WAMES joins the the World ME Alliance in writing to the Guardian
We were disappointed by the absence of quotes or input from individuals with ME in your recent article titled “ME/CFS guidance that discourages exercise is flawed, say researchers.” As advocates for the broader disability community, we firmly uphold the principle of “nothing about us without us.”
…it is crucial for readers to be aware that previous studies conducted by these researchers were rated as low or very low quality by Nice. This information adds an important context to their perspectives.
WAMES says: #ImplementNICEmecfs
NICE committee member comments on the draft version of the article: Trial By Error: Usual Suspects Say NICE Made Eight Errors; Nonsense, Says Committee Member Adam Lowe
In the media:
Guardian: ME/CFS guidance that discourages exercise is flawed, say researchers
A NICE spokesperson said: “We reject entirely the conclusions drawn by the authors of this analysis, and in particular their conclusion that Nice has not followed international standards for guideline development which has led to guidance that could harm rather than help patients. In developing our guideline, as well as bringing together the best available scientific evidence, we also listened to the real, lived experience and testimony of people with ME/CFS to produce a balanced guideline which has their wellbeing at its heart.
Irish news: ‘Shortcomings’ identified in chronic fatigue syndrome guidance’
Dr Charles Shepherd (person with ME/CFS) said: “The Nice Guideline Committee (of which I was a member) spent an enormous amount of time over three years reviewing all the evidence on CBT and GET from both clinical trials and from people with ME/CFS.
“It concluded that the clinical trial evidence for the use of CBT and GET was of very poor quality and that people with ME/CFS consistently reported that CBT was ineffective and that GET made their condition worse.
The Canary: The Guardian has thrown the ME community under the bus, using bias and misinformation
The Guardian used “chronic fatigue” in both the original headline and opening paragraph.
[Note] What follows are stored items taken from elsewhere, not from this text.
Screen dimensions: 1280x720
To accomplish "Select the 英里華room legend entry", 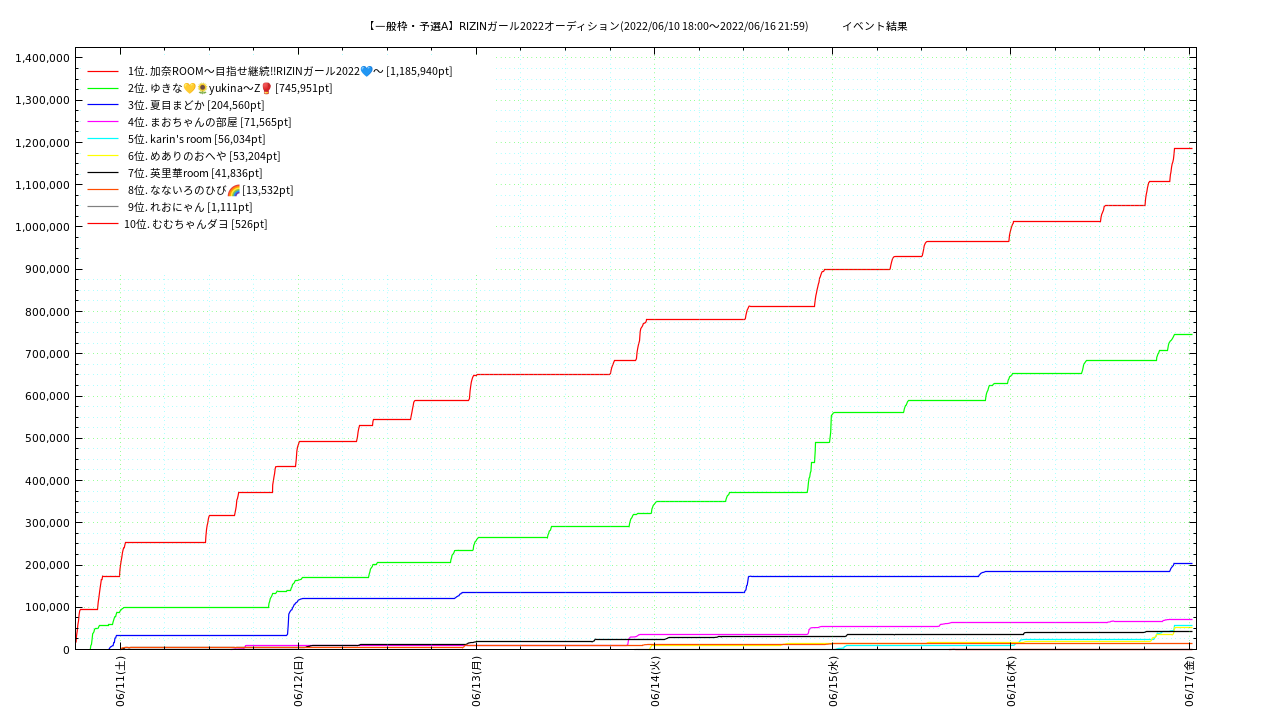I will (195, 173).
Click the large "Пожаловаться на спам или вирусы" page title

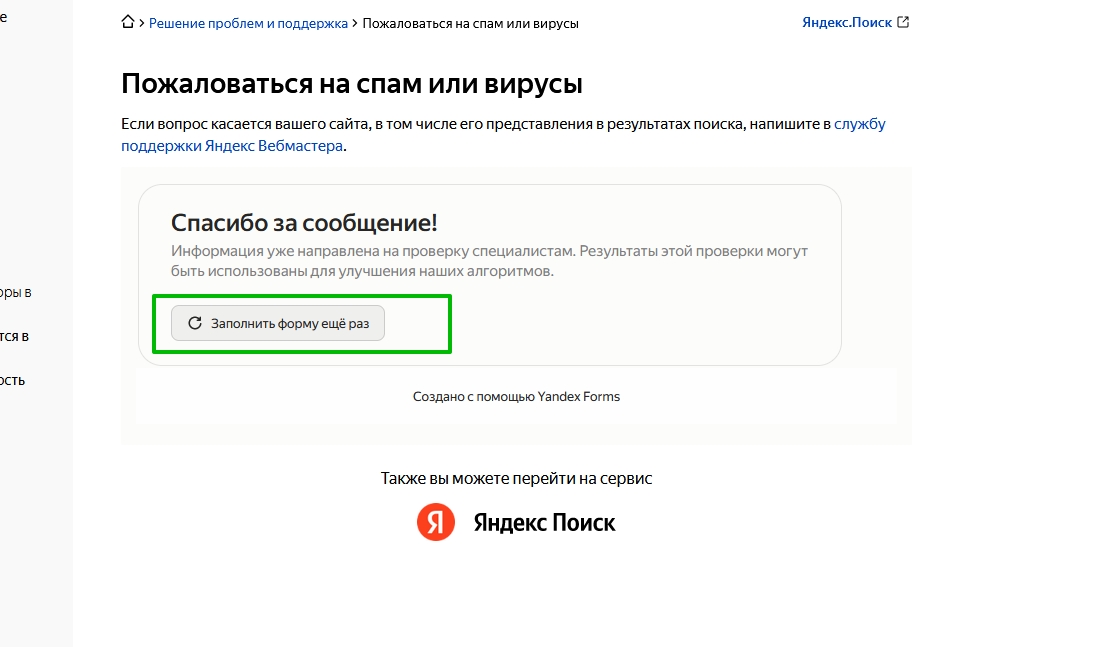tap(351, 83)
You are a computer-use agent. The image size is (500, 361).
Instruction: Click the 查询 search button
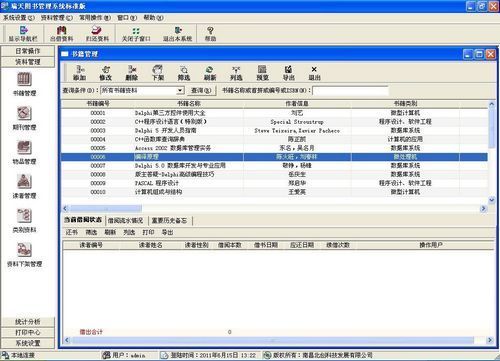(x=201, y=90)
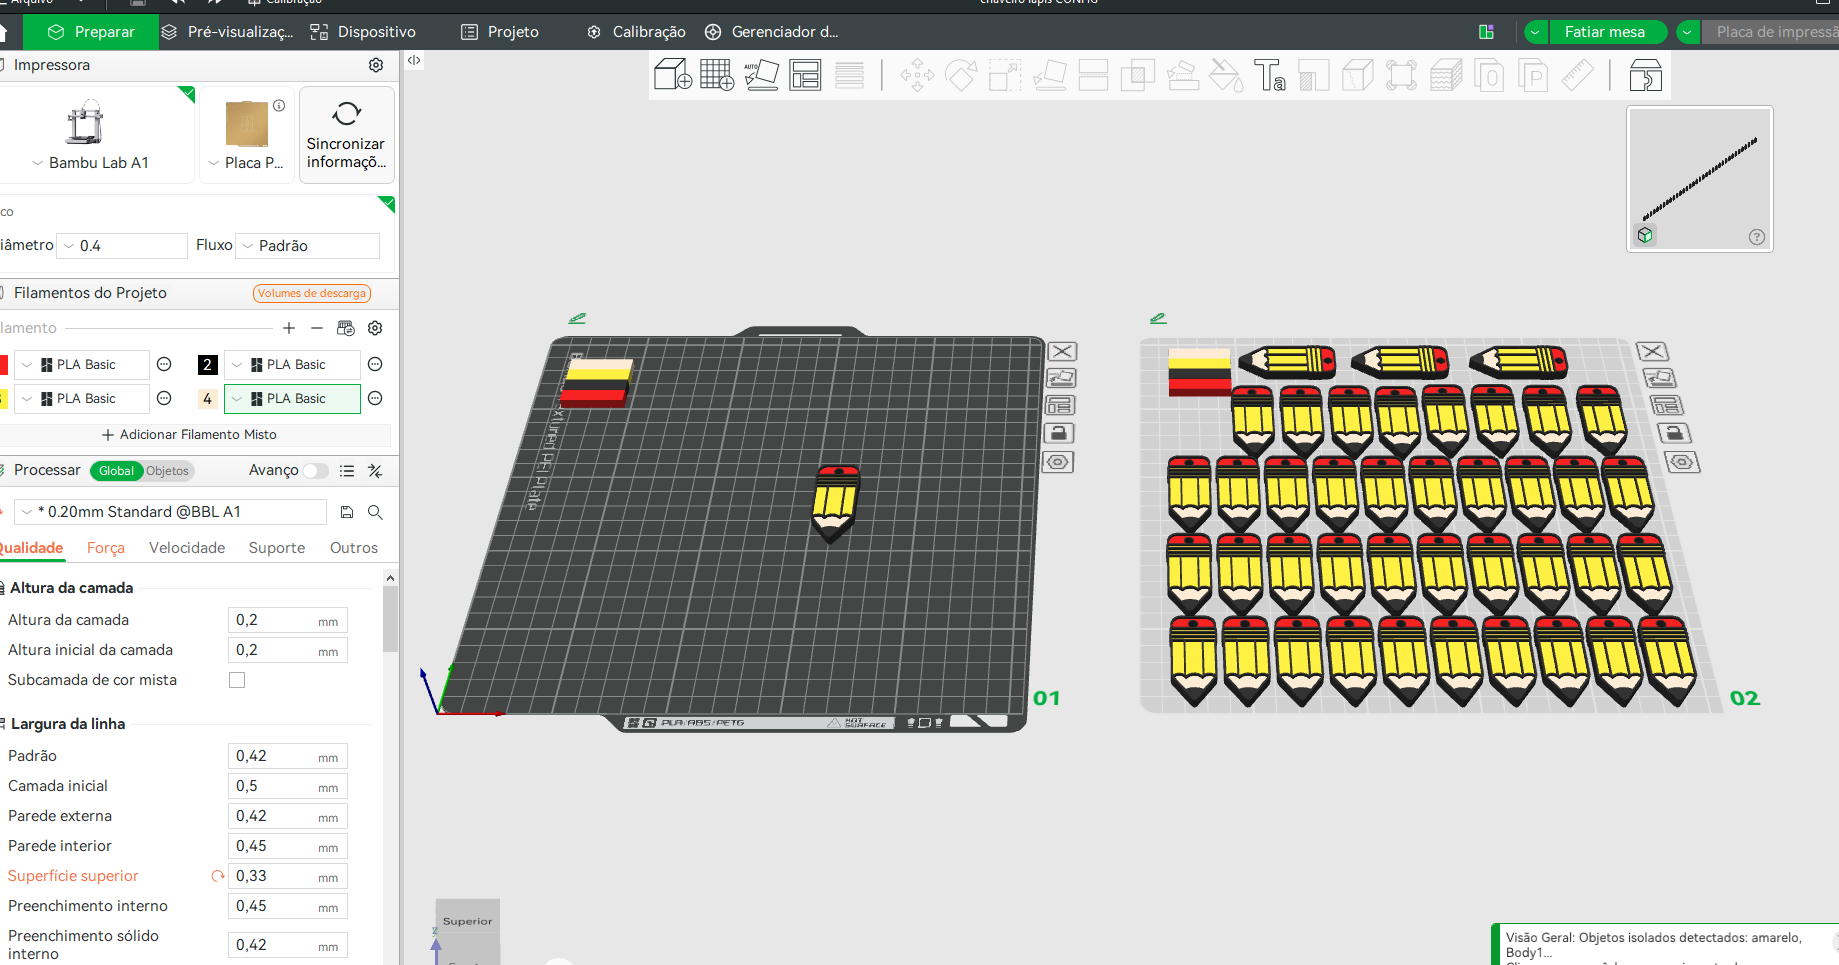Open filament 4 PLA Basic dropdown

coord(292,399)
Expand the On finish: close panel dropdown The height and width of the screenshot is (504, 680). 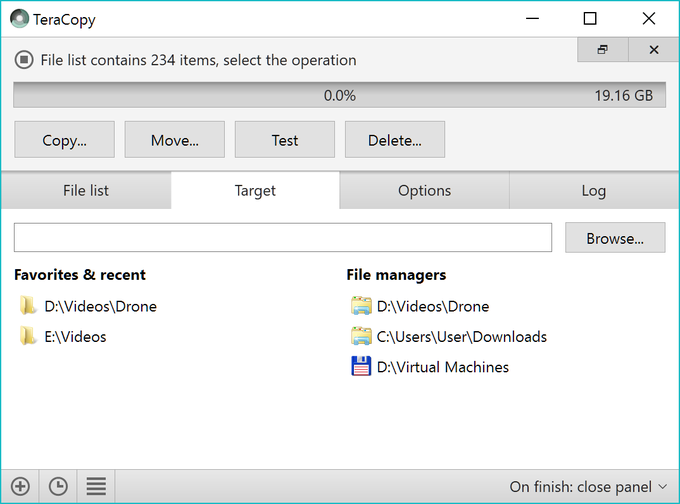pyautogui.click(x=588, y=487)
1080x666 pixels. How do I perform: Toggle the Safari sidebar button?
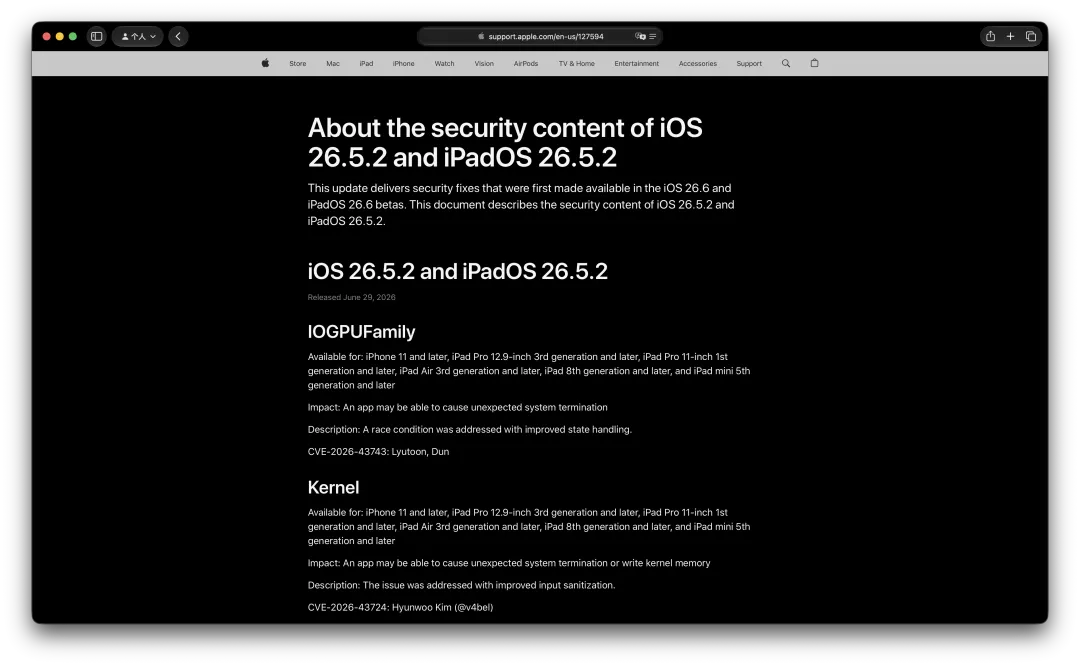[x=96, y=37]
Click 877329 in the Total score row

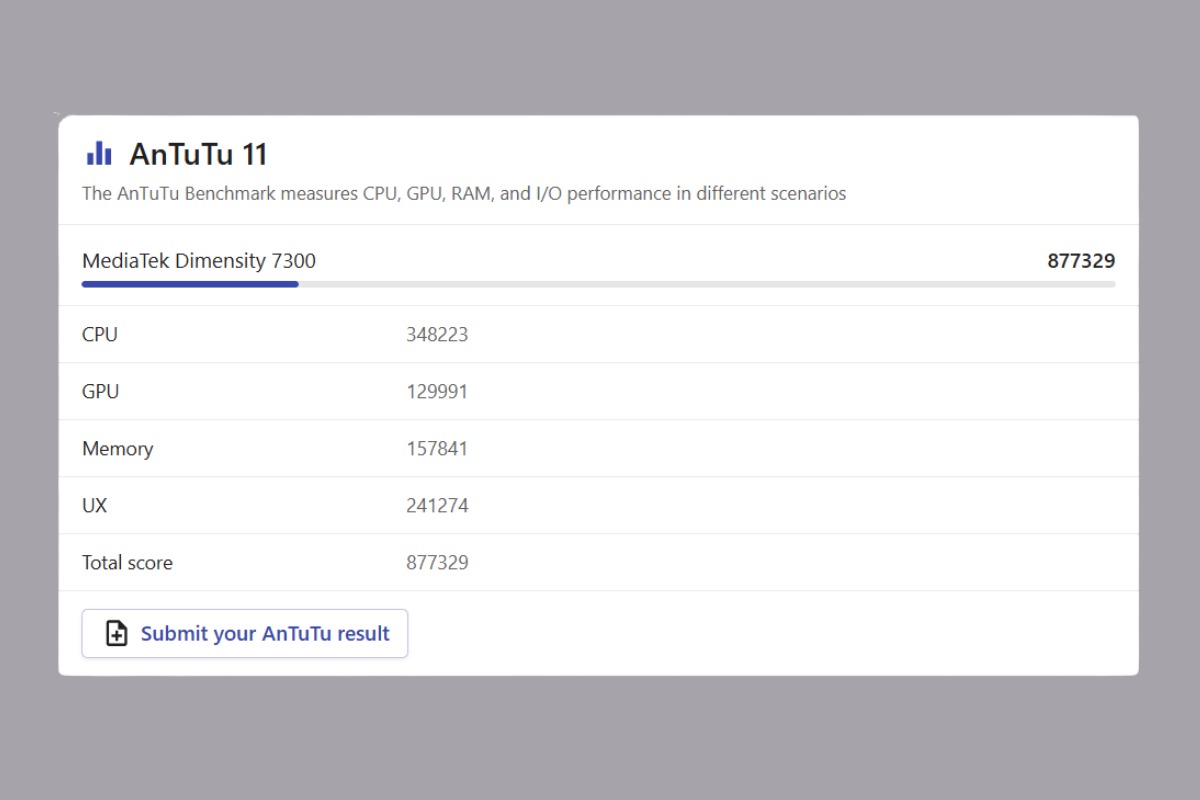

This is not ME: chronic fatigue is a symptom, not an illness… It has since updated the article to use ‘ME/CFS’ and ‘chronic fatigue syndrome’.
… the entire article managed not once to include a patient’s voice – but did include a doctor interviewee claiming: Many patients are sensitive to the inference psychological factors such as stress may contribute to the condition and dismiss psychological treatments such as cognitive behavioural therapy.
This is something the majority of patients would argue is false – and gaslighting.